Alors je vais au charbon. Je donne de ma personne. Je me bats physiquement. Il ne fait pas encore mon poids, même s’il fait le sien (du lourd). Il se heurte à un os. Il a besoin de confrontation physique pour garder sa place de petit garçon. C’est souvent quand il est fatigué, en fin de journée, qu’il a ce comportement. Parfois il faut qu’il aille jusqu’au bout pour pouvoir pleurer, crier, laisser sortir ce qui coince. Ensuite je peux lui dire « alors, ta journée a été dure ? » et il raconte, il se libère. Avant de passer à autre chose, calmé. Parfois non. Mais il a alors besoin de dormir.

Il est facile à comprendre dans ses comportements. Depuis sa naissance. C’était impressionnant par rapport à son frère, complexe et tourmenté. Avec Solaire tout était simple. Pas parce qu’il était le second et que j’avais déjà mes galons de « maman ». Non.
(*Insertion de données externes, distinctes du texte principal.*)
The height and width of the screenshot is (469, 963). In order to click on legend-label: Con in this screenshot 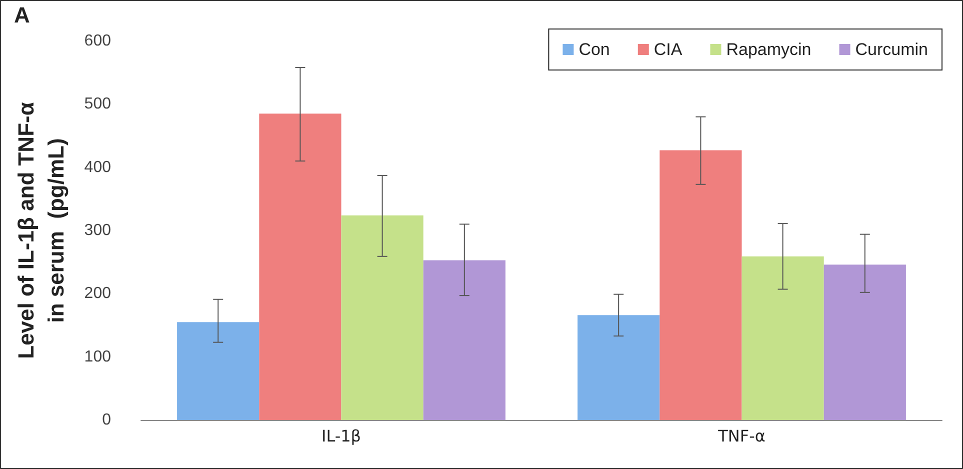, I will do `click(594, 50)`.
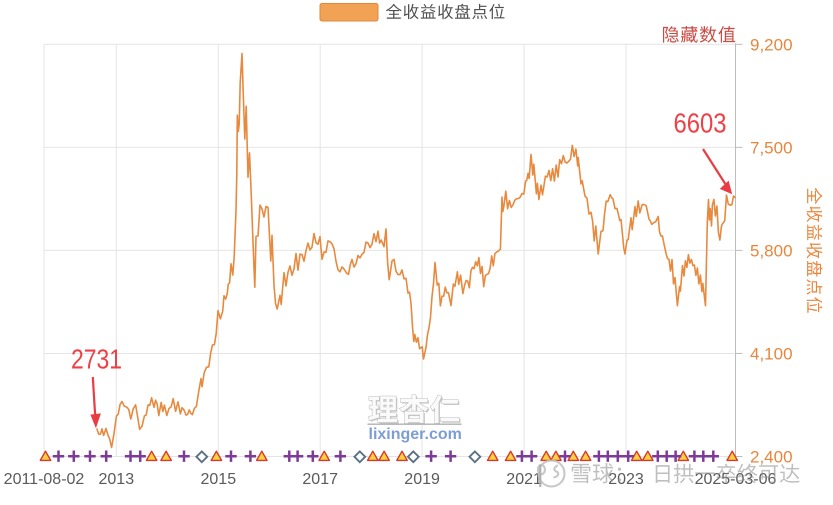  Describe the element at coordinates (772, 148) in the screenshot. I see `svg-text: 7,500` at that location.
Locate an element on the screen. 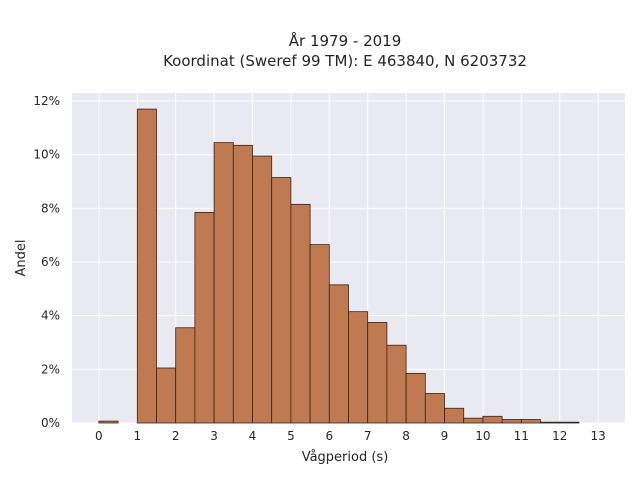 This screenshot has height=480, width=640. x-tick-label: 4 is located at coordinates (253, 436).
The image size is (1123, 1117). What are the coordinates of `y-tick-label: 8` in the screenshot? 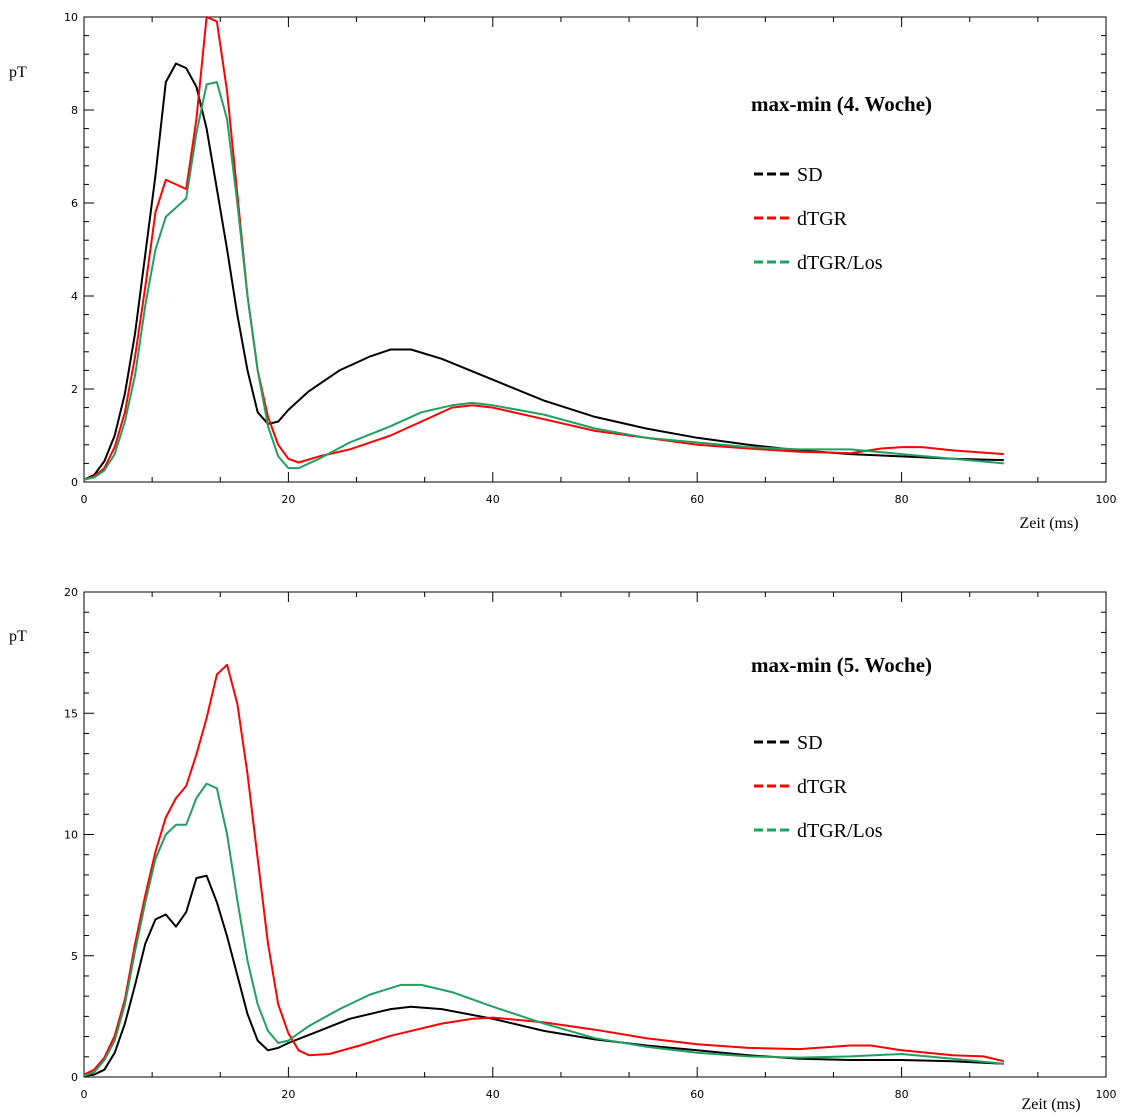 It's located at (74, 110).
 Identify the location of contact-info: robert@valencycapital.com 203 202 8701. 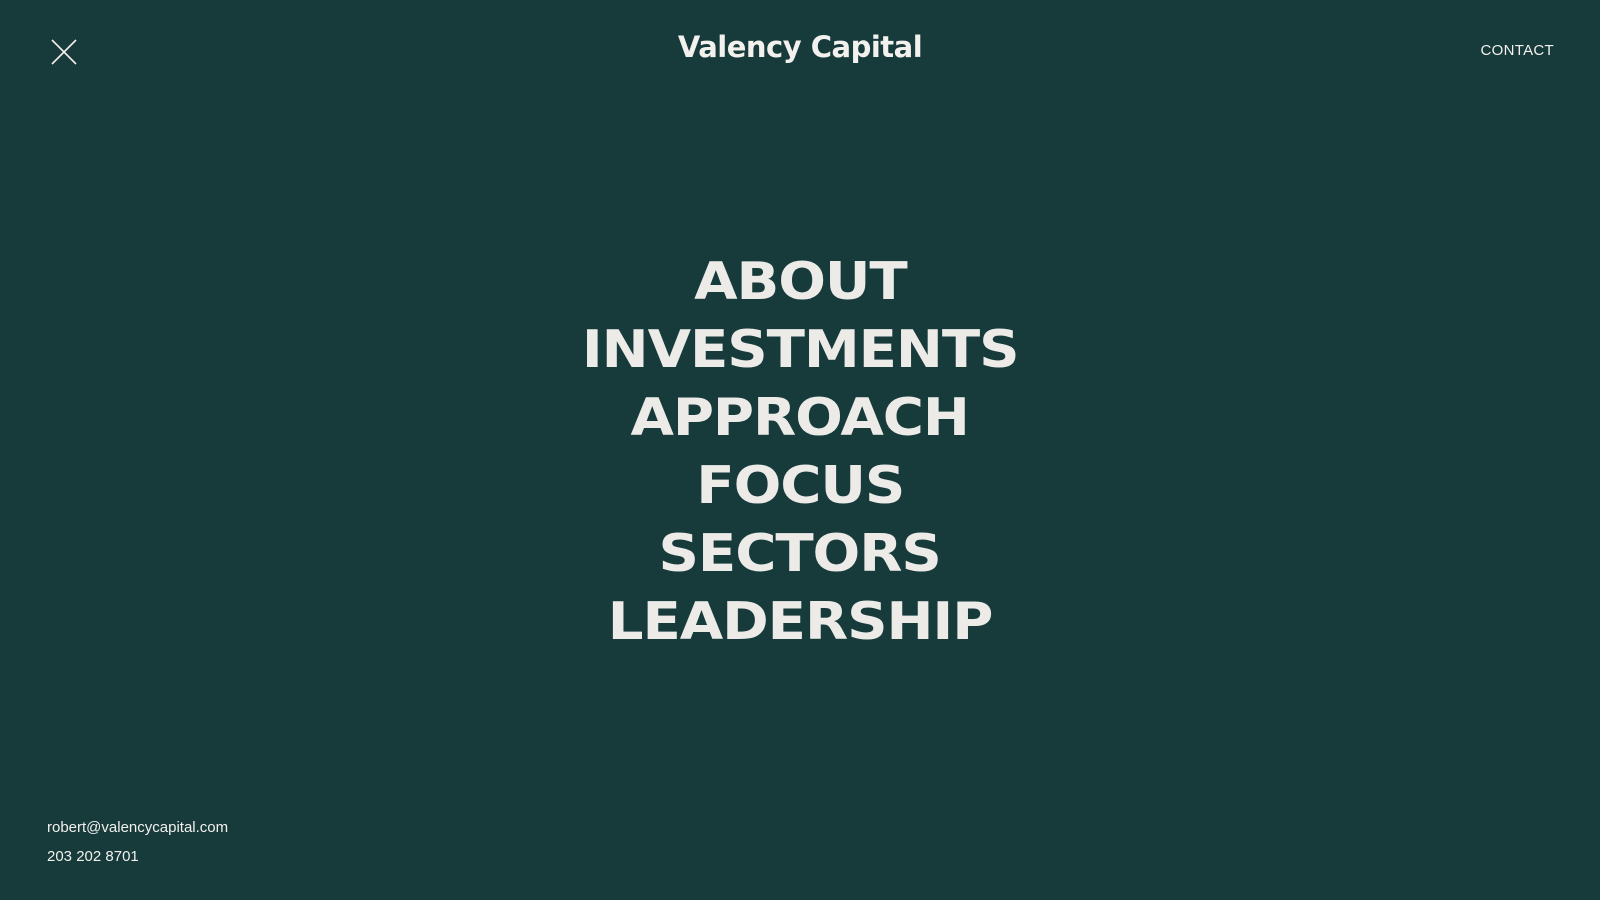
(138, 842).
Parce qu’il montrait ce qu’il voulait, qu’il montrait ce qu’il ne voulait plus, tranquillement, simplement, avec évidence. Et qu’il avait (a toujours) des moments de calme et de contemplation (alors que son frère est toujours à fond, avec mille idées à la minute, et parle et bouge sans arrêt).

D’ailleurs, Solaire a eu du mal à faire sa place verbale dans la maison. Il a fallu de ma part une prise de conscience de cet état de fait : Lumineux parle comme un livre, explique tout, se parle dans sa tête, a un esprit en étoile et fait des liens qui semblent lointains pour l’observateur qui n’a pas le contexte de ses intérêts multiples ; il coupe la parole parce qu’il a peur que ses idées s’échappent, il prend toute la place verbale possible. En bref il peut être saoûlant, parce que ça ne s’arrête jamais. Mais cette logorrhée est au service de leurs jeux, de leurs délires de frères, de leurs batailles et de leurs complicités. C’est ainsi que Solaire a développé sa tactique favorite : si tu n’es pas d’accord avec moi je te mets un pain, et ensuite on voit…
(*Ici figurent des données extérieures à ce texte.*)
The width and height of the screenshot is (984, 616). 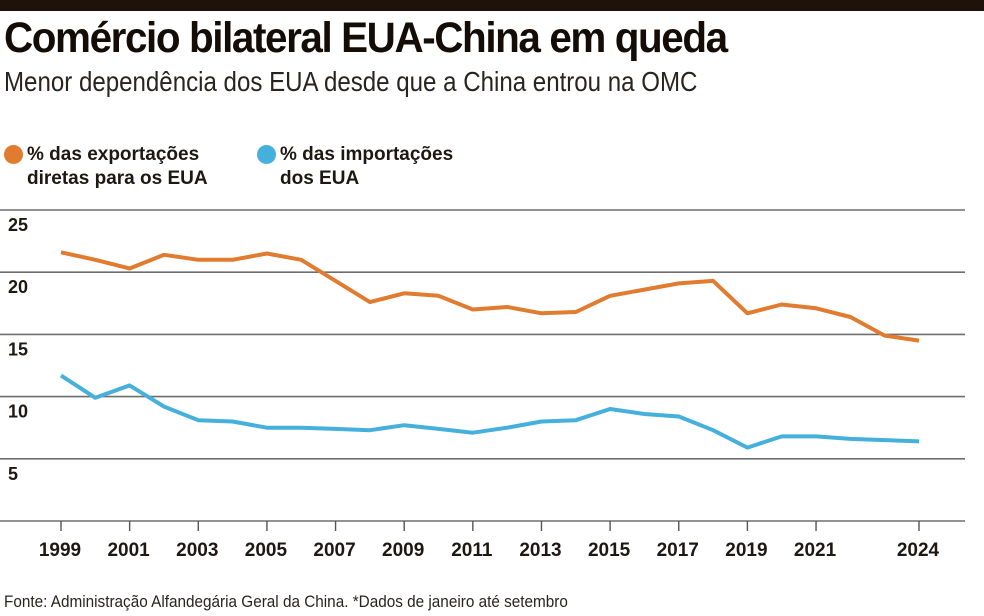 What do you see at coordinates (18, 349) in the screenshot?
I see `y-tick-label-15: 15` at bounding box center [18, 349].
Donc j’ai commencé par écouter davantage mon cadet, lui donner de la place dans les discussions, montrer à tous que même si on le comprenait à demi mot il fallait lui donner le temps de dire ses mots.

Maintenant il a appris à dire « mais laisses moi finir ! ne me coupes pas la parole ! » à son frère.

Et aujourd’hui, alors qu’il était seul enfant à table au restau, mon père faisait la réflexion qu’il parlait mieux, qu’il s’exprimait davantage.

Alors voilà : cette semaine nous allons vivre une configuration inédite, avec un ainé qui fait sa vie sans ses parents et son frère, et un cadet seul avec ses parents.

Et c’est ainsi que mes garçons grandissent.